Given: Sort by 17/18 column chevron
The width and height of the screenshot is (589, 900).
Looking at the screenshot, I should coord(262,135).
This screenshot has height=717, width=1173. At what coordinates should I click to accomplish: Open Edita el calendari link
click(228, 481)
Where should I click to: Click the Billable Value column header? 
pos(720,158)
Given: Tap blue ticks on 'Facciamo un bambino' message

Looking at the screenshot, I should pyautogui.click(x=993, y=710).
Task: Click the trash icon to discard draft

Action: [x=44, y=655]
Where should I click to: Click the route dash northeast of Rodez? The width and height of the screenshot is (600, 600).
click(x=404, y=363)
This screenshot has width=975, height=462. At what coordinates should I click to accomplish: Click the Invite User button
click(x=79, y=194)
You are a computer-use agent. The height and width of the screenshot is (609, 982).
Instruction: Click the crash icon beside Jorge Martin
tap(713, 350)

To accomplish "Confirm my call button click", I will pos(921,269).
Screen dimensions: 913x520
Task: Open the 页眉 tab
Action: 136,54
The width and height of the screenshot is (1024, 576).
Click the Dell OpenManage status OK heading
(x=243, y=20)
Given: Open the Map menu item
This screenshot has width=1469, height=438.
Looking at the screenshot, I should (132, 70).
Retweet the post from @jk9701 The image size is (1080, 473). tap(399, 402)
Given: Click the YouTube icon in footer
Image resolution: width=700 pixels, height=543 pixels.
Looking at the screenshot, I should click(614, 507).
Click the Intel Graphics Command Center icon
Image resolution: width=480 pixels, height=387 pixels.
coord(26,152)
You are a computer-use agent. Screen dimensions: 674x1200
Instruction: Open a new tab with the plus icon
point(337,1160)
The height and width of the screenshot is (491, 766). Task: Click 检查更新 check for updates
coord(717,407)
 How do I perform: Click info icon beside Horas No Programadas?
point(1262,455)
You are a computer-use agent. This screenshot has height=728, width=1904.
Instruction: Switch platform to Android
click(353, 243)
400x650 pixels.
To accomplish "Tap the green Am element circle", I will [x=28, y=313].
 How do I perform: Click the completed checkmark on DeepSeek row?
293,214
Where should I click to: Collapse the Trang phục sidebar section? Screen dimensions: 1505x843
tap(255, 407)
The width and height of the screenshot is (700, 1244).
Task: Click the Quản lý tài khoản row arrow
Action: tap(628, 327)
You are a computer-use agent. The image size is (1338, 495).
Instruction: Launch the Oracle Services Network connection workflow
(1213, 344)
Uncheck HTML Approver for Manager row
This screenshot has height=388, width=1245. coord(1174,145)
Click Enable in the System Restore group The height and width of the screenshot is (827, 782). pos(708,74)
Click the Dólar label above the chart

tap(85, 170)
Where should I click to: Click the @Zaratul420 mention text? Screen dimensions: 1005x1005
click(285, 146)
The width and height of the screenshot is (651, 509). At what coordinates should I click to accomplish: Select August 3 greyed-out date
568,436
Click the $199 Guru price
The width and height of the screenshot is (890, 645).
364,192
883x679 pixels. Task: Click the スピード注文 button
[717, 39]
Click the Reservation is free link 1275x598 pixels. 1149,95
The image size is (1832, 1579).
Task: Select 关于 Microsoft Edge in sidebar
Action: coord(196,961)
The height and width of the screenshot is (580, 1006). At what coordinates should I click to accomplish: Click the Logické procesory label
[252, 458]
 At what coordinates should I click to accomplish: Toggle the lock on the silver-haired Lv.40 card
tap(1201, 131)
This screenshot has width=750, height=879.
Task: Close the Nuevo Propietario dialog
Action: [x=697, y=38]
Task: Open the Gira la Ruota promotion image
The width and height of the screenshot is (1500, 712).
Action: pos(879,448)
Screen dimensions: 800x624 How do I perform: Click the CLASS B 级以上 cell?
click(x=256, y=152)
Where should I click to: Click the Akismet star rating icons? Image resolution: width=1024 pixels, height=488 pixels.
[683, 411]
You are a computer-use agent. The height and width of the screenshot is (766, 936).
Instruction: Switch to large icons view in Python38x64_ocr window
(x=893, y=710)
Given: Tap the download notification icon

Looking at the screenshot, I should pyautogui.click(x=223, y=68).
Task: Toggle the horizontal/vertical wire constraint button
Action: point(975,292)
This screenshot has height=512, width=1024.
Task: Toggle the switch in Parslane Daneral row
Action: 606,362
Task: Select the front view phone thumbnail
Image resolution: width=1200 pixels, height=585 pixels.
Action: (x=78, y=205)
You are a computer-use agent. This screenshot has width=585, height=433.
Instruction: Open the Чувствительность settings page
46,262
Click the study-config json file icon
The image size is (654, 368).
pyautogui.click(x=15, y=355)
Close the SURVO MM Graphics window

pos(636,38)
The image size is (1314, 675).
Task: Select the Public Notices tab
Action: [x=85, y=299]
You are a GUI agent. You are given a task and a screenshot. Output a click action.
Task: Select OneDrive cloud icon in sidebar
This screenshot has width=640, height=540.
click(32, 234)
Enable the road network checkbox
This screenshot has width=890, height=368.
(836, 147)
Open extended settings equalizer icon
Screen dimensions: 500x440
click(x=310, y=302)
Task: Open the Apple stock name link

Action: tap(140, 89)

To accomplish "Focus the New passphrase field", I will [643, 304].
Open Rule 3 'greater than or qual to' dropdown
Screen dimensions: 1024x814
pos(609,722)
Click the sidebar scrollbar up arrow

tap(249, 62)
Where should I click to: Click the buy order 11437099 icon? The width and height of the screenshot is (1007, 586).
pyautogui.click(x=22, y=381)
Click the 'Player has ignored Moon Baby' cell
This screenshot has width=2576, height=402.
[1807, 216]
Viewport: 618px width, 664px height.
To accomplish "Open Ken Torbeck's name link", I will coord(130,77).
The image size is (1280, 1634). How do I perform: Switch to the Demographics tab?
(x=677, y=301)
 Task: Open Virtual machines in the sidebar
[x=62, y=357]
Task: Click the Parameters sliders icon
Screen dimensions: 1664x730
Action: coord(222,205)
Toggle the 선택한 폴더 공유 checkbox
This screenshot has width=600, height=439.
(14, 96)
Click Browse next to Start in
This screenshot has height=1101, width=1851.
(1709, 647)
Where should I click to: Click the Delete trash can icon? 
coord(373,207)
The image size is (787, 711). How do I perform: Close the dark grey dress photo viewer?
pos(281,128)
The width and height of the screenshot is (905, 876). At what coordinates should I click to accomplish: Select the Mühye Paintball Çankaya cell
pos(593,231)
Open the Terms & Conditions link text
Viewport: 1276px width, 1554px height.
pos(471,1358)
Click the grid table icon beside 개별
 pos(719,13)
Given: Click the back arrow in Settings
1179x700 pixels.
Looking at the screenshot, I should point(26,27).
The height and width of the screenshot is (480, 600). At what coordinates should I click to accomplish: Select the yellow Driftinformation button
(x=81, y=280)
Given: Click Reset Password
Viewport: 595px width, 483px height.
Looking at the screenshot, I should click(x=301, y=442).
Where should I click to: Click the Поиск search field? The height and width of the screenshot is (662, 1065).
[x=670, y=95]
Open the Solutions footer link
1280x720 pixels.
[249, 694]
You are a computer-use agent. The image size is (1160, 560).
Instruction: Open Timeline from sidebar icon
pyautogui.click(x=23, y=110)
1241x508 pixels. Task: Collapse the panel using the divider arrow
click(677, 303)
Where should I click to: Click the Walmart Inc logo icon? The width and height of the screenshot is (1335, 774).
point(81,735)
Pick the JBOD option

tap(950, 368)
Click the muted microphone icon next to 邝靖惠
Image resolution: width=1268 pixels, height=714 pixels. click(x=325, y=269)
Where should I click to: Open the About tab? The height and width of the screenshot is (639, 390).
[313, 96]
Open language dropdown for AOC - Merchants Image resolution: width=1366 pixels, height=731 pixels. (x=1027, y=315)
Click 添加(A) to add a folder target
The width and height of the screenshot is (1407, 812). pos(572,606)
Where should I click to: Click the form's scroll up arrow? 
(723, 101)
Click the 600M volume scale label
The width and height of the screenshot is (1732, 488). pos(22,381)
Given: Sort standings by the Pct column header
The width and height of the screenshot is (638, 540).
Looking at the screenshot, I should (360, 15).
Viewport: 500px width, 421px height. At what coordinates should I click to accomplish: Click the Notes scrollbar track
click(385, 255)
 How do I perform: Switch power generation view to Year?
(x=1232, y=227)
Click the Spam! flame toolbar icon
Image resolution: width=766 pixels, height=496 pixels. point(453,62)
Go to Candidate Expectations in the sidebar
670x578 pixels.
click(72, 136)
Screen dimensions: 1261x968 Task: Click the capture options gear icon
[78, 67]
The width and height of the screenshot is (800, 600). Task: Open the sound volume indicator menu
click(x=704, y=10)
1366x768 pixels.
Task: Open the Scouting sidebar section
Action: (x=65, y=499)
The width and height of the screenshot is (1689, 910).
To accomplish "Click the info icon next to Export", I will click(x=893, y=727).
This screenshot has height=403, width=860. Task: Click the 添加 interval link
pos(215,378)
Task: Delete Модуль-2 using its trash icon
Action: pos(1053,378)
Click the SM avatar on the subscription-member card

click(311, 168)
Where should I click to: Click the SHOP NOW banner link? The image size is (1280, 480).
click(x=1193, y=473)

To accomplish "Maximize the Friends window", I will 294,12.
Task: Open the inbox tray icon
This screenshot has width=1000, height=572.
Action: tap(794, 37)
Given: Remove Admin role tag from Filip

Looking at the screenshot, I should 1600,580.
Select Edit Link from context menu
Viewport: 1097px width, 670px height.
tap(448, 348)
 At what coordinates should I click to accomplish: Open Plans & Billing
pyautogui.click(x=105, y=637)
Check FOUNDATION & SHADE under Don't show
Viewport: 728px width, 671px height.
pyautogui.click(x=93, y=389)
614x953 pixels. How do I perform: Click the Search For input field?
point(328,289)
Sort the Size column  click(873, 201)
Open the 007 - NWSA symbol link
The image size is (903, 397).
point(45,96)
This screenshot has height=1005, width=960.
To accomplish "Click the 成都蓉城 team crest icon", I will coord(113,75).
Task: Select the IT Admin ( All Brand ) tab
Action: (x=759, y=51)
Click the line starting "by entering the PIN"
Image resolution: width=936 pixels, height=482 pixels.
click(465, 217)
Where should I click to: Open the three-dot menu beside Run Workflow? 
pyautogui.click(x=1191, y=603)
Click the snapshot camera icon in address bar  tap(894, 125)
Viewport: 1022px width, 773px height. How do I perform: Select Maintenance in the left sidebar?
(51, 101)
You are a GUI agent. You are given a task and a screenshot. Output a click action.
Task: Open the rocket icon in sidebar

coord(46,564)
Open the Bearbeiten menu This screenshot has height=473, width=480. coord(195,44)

########

- [Task details]:
Work out how many lines of the material above contain the word "Enable", then give only that figure.

- [Problem solution]:
2